B-1 Visa Fast Facts
Who is Eligible?
Business travelers seeking to come to the U.S. for a limited period of time, to engage in specific activities, may find the B-1 to be an elegant solution to their visa needs. Permissible activities include the negotiation of contracts, consultation with business associates, litigation, participation in scientific, educational, professional or trade conventions, conferences or seminars, installing and servicing industrial equipment, and other legitimate activities of a commercial or professional nature.
Is Employer Sponsorship Required?
No. In some circumstances, such as giving lectures or settling an estate, there is no employment relationship at all. Because B-1 business travelers are not to engage in employment in the U.S., individuals traveling for corporate business should continue to receive their regular pay at home. Payment from a U.S. based entity is not allowed. Incidental expenses and lecture honorarium are allowed under certain limitations.
How Long Can an Individual Stay in B-1 Status?
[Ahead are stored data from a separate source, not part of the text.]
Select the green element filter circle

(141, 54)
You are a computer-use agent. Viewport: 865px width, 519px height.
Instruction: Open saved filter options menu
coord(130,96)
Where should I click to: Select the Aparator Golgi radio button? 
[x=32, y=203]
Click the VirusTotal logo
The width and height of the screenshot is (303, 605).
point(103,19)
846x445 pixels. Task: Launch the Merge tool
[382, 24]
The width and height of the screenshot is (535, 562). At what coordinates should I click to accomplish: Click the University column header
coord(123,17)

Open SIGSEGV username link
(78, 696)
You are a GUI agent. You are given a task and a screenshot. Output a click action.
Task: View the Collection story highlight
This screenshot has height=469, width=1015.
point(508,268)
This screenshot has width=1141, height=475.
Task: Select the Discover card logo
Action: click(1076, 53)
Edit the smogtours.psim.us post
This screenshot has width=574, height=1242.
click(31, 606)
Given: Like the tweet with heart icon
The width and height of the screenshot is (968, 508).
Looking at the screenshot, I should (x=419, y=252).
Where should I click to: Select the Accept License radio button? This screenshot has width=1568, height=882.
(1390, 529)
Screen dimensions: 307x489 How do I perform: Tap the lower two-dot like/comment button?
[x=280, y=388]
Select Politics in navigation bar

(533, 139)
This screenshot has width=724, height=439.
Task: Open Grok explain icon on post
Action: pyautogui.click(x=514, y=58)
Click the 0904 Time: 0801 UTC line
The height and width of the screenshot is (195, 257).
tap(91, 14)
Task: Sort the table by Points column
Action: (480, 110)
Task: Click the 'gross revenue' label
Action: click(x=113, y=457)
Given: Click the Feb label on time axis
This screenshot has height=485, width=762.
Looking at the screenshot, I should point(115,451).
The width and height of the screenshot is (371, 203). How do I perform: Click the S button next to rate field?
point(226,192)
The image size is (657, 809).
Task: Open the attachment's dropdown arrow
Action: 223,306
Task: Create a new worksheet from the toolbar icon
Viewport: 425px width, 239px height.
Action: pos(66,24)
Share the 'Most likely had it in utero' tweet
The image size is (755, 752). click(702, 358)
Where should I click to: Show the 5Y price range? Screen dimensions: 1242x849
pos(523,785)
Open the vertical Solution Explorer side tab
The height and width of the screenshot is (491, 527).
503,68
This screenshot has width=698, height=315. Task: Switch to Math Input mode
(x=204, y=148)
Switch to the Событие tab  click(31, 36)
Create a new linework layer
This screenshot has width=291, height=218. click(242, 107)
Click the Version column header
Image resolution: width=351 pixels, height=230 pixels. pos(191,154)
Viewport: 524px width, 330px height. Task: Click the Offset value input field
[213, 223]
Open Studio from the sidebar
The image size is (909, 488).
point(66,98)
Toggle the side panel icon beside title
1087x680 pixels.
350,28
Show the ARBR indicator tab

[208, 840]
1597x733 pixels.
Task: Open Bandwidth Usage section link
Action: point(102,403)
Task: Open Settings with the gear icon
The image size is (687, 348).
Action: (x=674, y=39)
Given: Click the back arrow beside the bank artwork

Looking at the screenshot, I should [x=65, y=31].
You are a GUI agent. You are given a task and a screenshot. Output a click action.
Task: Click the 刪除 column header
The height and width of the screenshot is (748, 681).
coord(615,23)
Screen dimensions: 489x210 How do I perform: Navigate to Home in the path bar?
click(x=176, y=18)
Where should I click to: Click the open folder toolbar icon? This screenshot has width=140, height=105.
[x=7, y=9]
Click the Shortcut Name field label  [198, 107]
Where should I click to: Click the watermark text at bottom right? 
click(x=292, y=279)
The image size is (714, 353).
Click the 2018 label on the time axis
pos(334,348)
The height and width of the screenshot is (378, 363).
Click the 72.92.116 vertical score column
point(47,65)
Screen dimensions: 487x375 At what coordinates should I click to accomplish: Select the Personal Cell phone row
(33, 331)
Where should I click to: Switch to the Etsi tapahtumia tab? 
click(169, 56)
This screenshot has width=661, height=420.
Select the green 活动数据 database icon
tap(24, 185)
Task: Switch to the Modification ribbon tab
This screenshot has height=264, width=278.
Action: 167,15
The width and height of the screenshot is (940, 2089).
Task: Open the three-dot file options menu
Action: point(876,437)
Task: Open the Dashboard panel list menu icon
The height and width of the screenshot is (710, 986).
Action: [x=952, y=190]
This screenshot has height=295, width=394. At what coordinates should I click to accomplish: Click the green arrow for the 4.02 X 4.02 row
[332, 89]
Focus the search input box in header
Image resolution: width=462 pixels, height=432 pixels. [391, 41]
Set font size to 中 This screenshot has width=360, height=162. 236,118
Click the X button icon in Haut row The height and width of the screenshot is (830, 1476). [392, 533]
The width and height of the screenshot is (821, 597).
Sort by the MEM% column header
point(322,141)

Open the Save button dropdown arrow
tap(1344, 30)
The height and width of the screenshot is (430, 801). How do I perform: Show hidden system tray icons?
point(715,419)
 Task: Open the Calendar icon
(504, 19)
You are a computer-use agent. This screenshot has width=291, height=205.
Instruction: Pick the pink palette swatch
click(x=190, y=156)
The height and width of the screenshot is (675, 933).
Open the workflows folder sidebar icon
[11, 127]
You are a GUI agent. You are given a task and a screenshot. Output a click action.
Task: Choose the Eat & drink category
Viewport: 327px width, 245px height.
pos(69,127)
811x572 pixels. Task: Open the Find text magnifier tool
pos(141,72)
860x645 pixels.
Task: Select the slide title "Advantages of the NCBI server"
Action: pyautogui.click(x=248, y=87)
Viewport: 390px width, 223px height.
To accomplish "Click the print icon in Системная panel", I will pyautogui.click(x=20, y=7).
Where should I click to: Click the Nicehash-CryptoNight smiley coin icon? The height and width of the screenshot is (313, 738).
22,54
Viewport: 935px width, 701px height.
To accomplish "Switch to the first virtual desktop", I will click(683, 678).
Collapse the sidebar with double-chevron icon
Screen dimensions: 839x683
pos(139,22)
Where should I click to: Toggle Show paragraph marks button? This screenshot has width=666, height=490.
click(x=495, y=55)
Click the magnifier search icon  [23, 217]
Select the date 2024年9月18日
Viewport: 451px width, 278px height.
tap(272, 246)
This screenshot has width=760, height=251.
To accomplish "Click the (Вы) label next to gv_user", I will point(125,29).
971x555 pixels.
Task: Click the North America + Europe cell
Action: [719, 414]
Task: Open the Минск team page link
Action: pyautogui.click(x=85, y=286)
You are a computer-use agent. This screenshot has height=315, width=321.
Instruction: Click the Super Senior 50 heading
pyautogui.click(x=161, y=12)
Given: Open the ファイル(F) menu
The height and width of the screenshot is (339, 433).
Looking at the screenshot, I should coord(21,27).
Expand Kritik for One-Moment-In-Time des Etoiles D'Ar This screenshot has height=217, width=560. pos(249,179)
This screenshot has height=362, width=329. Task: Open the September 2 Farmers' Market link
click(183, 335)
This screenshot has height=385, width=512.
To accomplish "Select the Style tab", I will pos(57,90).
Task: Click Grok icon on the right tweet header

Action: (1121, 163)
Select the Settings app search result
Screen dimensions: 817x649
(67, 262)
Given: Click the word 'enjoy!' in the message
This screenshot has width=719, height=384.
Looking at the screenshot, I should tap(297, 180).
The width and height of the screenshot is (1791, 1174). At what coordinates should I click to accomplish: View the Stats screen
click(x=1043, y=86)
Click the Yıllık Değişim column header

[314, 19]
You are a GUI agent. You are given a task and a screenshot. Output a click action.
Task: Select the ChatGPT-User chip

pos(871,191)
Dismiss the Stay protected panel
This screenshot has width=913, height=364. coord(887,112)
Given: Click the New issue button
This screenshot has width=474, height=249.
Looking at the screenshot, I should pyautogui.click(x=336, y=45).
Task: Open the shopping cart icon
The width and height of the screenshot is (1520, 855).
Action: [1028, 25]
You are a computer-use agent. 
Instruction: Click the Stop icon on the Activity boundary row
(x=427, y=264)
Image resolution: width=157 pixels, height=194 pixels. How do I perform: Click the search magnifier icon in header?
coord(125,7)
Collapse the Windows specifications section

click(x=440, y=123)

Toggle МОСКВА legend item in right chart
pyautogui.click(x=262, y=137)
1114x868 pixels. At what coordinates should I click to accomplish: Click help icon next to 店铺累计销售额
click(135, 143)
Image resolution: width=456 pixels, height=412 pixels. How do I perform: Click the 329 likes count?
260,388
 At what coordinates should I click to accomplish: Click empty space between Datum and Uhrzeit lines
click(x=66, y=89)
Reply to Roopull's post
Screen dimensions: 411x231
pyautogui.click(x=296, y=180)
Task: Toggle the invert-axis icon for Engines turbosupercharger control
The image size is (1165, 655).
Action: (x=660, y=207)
Depending on the nature and purpose of the visit, the admission period can range from 30 days to 6 months. An extension of 6 months is available if circumstances warrant.
Spouses and Children
There is no dependent visa for family members in this category. Spouses and children should apply for a B-2 "tourist visa" and will need to document the temporary nature of their travel and their intention to return to their home country at the visit's completion.
Government Filing Fees
Most B-1 visas will be obtained at consular posts. The basic visa application fee is $160. Nationals of some countries must pay an additional fee based on treaty obligations.
B-1 in Lieu of H-1B
The B-1 in lieu of H1B category provides foreign employers with the flexibility to send employees to the U.S. to perform tasks for a limited duration, particularly when such employers do not have U.S. affiliates and are unable to file a typical H-1B request. This category is sometimes also utilized when the cap has been exhausted and stop-gap measures are necessary. All remuneration must continue to be paid by sources outside of the U.S.
This category, while useful, has become subject to increased scrutiny because of abuses and should be considered only in limited circumstances.